- [Required work]: Nothing but the lines from the one with "Instruction: Click the Next arrow in panel A" down to the one with "Task: Choose the teal Light & Dark wallpaper" should be returned, exactly and with both ends included, from the material below.

--- Task data ---

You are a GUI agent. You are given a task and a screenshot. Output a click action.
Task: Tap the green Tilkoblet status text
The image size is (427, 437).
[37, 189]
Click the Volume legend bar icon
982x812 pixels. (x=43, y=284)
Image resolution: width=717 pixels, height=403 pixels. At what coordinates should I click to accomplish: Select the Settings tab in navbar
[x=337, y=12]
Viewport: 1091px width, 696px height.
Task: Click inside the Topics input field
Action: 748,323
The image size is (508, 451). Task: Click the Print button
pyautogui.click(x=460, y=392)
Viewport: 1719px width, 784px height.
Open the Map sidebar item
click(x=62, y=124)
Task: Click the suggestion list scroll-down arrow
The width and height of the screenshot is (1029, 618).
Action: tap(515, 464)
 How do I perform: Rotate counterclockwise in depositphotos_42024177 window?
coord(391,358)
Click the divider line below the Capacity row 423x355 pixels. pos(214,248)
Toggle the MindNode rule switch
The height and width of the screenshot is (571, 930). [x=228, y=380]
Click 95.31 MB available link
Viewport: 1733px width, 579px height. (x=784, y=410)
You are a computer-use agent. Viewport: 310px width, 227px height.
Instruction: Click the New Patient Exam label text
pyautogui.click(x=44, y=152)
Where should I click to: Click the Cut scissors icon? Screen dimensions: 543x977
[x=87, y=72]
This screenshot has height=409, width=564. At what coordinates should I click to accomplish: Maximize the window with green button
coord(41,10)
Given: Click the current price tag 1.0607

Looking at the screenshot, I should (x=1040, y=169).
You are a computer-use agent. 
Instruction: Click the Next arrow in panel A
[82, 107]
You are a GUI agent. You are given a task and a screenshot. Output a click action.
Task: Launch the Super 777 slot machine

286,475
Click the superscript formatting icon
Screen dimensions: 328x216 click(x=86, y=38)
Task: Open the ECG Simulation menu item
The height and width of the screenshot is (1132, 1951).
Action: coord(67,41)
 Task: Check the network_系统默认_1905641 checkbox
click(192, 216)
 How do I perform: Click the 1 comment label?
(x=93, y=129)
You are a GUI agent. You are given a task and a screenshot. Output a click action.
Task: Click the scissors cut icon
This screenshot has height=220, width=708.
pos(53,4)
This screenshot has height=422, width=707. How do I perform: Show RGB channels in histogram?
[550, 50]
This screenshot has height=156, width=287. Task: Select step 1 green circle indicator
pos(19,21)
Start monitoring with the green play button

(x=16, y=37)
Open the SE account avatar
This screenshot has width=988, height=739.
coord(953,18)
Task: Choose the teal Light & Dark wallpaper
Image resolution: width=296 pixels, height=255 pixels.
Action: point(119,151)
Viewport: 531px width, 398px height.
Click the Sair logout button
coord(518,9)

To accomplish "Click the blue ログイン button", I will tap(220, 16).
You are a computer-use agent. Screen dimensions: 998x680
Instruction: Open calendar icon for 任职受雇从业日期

---

- [Task output]:
Instruction: Click the Next arrow in panel A
[82, 107]
You are a GUI agent. You are given a task and a screenshot. Output a click action.
Task: Launch the Super 777 slot machine

286,475
Click the superscript formatting icon
Screen dimensions: 328x216 click(x=86, y=38)
Task: Open the ECG Simulation menu item
The height and width of the screenshot is (1132, 1951).
Action: coord(67,41)
 Task: Check the network_系统默认_1905641 checkbox
click(192, 216)
 How do I perform: Click the 1 comment label?
(x=93, y=129)
You are a GUI agent. You are given a task and a screenshot. Output a click action.
Task: Click the scissors cut icon
This screenshot has height=220, width=708.
pos(53,4)
This screenshot has height=422, width=707. How do I perform: Show RGB channels in histogram?
[550, 50]
This screenshot has height=156, width=287. Task: Select step 1 green circle indicator
pos(19,21)
Start monitoring with the green play button

(x=16, y=37)
Open the SE account avatar
This screenshot has width=988, height=739.
coord(953,18)
Task: Choose the teal Light & Dark wallpaper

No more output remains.